* **EXERCISE DATA**:
========================================

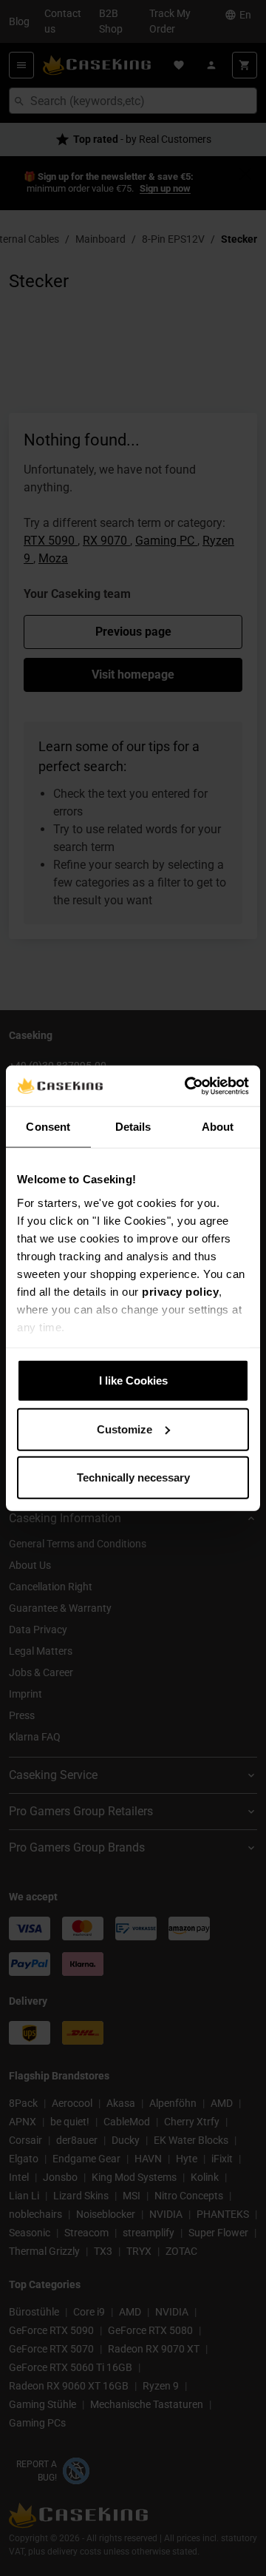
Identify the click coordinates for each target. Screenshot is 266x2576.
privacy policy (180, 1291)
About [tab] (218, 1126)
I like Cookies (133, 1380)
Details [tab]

========================================

* **EXERCISE DESCRIPTION**:
Reproduce the records in full and leave the images behind.

* **SOLUTION FOR THIS PROBLEM**:
Identify the click coordinates for each target. Screenshot is 266x2576.
privacy policy (180, 1291)
About [tab] (218, 1126)
I like Cookies (133, 1380)
Details [tab]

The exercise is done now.